Les JCC 2012 ont consacré une rétrospective au cinéaste malien et cette leçon de cinéma, modérée par le critique et universitaire sénégalais, président de la Fédération africaine de la critique cinématographique, Baba Diop, a été précédée de la projection du film que lui a consacré Rithy Panh dans la série Cinéastes de notre temps. Mais Souleymane Cissé a vite préféré laisser la rencontre évoluer en fonction des questions plutôt que de suivre l’approche biographique préparée par Baba Diop…

Baba Diop : Je dirais que ce qui caractérise Souleymane Cissé, c’est d’être un cinéaste de l’espace et du temps. Des grands espaces mais aussi le temps des anciens autant que le temps de l’actualité. Il est aussi un cinéaste de la mémoire, un redresseur de tort car il traduit dans l’image l’injustice qu’il ressent dans sa chair. Vous qui avez dit à Rithy Panh que votre cinéma est né dans la violence, cette violence est-elle encore là ?

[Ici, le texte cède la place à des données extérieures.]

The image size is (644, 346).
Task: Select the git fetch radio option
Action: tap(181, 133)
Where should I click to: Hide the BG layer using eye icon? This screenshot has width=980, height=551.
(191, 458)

Souleymane Cissé : Malheureusement oui. Nous le vivons avec la crise au Mali. À chaque instant, comme je le dis dans le film de Rithy Panh, je sens un harcèlement incroyable. La maison où mon père est né en 1894 et où toute ma famille est née jusqu’à mes enfants, que l’on voit dans le film, le 1er octobre, cent policiers sont venus pour tout casser. J’essaye de comprendre cette injustice : c’est la justice malienne mais l’est l’injustice humaine. Le Mali est composé de ça. Avec tous les documents administratifs nécessaires, on te fout dehors. Comment crier ? Je n’ai pas grand-chose à ajouter à ce que comporte le film de Rithy Panh. J’ai eu la chance avec la nature et avec Dieu d’être né optimiste : quels que soient les problèmes, quelque soit le moment, quelque chose va rejaillir. C’est ce que j’ai dit il y a trois semaines à la télévision malienne : il y aura beaucoup de dégâts, mais la vérité triomphera. C’est cet espoir que je place dans la vie, les hommes et les femmes qui me permettent d’affronter le présent. Dans mes films, je pense au présent mais surtout au futur. Ce que mes petits-enfants deviendront. Nous avons mal compris au Mali la structure de la vie, c’est dommage.

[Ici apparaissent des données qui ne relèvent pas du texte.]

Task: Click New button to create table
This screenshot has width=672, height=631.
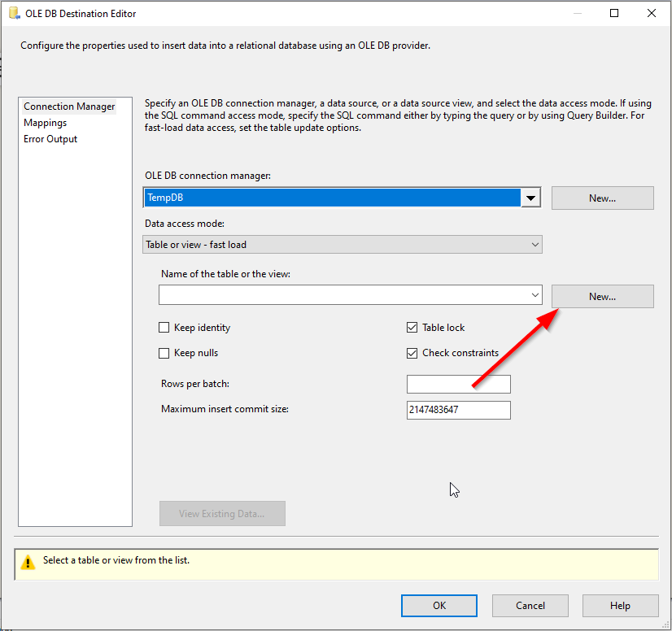Action: [602, 297]
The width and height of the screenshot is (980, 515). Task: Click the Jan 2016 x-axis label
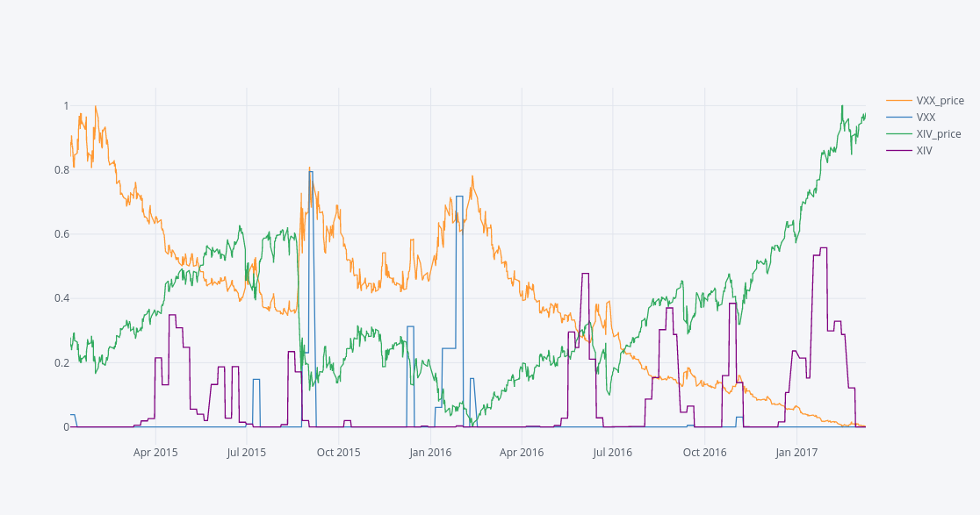[x=430, y=453]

Baba Diop : Vous avez commencé votre carrière par des documentaires, qui sont peu évoqués dans votre biographie…
Souleymane Cissé : Je préférerais que l’on parle du film de Rithy Panh qui leur est supérieur !
Question salle : Sentez-vous une sagesse croissante à côté de la colère ? L’élément eau est-il encore puissant ou bien le feu prend-il le dessus ?
Souleymane Cissé : Ma colère n’étouffe pas ma sagesse : plus je suis coléreux, plus je crois en l’avenir. J’ai conscience de tout ce qui se passe dans le monde. Ce qui serait grave, ce serait de perdre l’espoir.
Question salle : Le symbolisme est-il suffisamment puissant pour combattre les injustices qui vous mettent en colère ?
Souleymane Cissé : On dit chez nous que se connaître soi-même est le meilleur remède. Le symbolisme, c’est de comprendre son univers. Il nous a ouverts à l’ouverture du monde vers la science. L’injustice est née avec les hommes et les femmes : tant que nous serons là, elle existera mais il faudra la combattre tous les jours.
Question salle : Il y a quelque chose de commun entre votre cinéma et celui de Tarkovski, une magie de l’ordre de l’immatériel. Comment attaquez-vous vos plans, comment les construisez-vous ? Quelles sont les lignes de force à transmettre au spectateur ?
Souleymane Cissé : Il m’est difficile d’aller au-delà de ce que j’ai dit dans le film de Rithy Panh. Ma façon de concevoir un cadre, de sentir la lumière, l’homme. Il arrive que je ne me sente plus maître de ce que je vais filmer : c’est la force de la nature. Cela fait partie de la magie de notre vie. Est-ce que je crée réellement ? Je participe plutôt à quelque chose. Toute création est liée à quelque chose dans cette société.
Baba Diop : Avant d’entreprendre la création, on se met dans plusieurs sociétés sous la protection des mannes et des anciens, que l’on va consulter d’abord pour trouver le chemin.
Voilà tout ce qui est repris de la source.